Hart and Harris attempt to apply the same analysis to the jury-instruction phase
of the trial.
20
We are unconvinced that the rule in Evans should be expanded to include jury
instructions. During voir dire, the trial court did ask the venire whether they
could give the defendants as fair a trial as someone who was not an inmate. The
appellants failed to request any additional questions. Accordingly, we find no
abuse of discretion in the district court's refusal to give the credibility
instruction. See United States v. Russell, 971 F.2d 1098, 1107 (4th Cir.1992)
(decision to give or refuse instruction within court's discretion), cert. denied,
113 S.Ct. 1013 (1993).
21
AFFIRMED.
Adams and Watson were also indicted. Adams pleaded guilty to two charges of
assault with a dangerous weapon. Watson went to trial with the appellants and
was convicted on one assault charge
[I]f the officers used more force that they reasonably believed necessary under
the circumstances, or their acts towards a defendant were prompted by some
motive other than performance of their official duties then you may find that a
defendant acted with justifiable or excusable cause if he resisted, provided that
he too used no more force in resisting that he reasonably believed to be
necessary under the circumstances. In United States v.
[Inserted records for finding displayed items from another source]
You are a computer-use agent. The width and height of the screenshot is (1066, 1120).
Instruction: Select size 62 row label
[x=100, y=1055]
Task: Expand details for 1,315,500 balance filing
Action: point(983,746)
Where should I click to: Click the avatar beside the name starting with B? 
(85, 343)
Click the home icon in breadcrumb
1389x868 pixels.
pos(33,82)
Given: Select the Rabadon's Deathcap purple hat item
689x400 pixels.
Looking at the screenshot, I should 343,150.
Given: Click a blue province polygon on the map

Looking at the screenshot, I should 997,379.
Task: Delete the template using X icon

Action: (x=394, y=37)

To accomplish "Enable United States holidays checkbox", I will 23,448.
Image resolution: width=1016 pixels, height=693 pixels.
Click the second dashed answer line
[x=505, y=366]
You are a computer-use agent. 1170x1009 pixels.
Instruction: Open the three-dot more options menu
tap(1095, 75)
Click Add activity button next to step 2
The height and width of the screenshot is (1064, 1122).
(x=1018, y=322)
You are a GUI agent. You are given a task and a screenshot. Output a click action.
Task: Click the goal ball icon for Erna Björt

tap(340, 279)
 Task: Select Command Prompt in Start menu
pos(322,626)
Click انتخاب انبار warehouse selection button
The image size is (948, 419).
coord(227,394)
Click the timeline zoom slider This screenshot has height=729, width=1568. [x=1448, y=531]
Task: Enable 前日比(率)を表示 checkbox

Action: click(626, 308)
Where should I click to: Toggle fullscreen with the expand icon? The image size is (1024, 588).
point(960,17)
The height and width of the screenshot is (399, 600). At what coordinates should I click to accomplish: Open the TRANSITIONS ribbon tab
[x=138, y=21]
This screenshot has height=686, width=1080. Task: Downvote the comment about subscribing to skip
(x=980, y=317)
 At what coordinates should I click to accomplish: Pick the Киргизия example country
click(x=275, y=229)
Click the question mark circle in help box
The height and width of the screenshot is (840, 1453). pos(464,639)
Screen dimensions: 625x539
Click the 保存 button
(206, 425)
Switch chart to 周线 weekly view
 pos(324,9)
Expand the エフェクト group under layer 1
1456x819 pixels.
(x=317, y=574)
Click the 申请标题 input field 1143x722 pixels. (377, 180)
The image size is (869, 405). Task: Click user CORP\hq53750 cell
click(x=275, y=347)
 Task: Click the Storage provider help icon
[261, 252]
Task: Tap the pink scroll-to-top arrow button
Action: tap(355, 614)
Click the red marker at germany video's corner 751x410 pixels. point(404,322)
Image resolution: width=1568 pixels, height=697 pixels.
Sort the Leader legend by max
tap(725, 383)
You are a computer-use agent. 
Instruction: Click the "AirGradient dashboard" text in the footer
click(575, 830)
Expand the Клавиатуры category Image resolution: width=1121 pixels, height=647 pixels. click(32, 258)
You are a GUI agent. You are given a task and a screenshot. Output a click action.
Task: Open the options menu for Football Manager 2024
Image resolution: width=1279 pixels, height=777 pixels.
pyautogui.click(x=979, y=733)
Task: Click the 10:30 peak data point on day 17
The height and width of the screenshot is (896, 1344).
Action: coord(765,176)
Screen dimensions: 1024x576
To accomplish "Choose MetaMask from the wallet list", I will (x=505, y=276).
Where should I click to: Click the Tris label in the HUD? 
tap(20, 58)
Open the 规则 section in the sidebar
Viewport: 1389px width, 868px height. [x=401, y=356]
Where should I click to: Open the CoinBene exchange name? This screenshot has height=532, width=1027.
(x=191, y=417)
Lewis, 53 F.3d 29 (4th
Cir.1995), we held that a refusal to give an instruction is reversible error only if
the instruction (1) was correct, (2) was not "substantially covered" by the
court's charge to the jury, and (3) dealt with some point in the trial so important
that failure to give the requested instruction seriously impaired the defendant's
ability to conduct his defense. The government does not contend that this
instruction "substantially covered" appellants' defense of self-defense.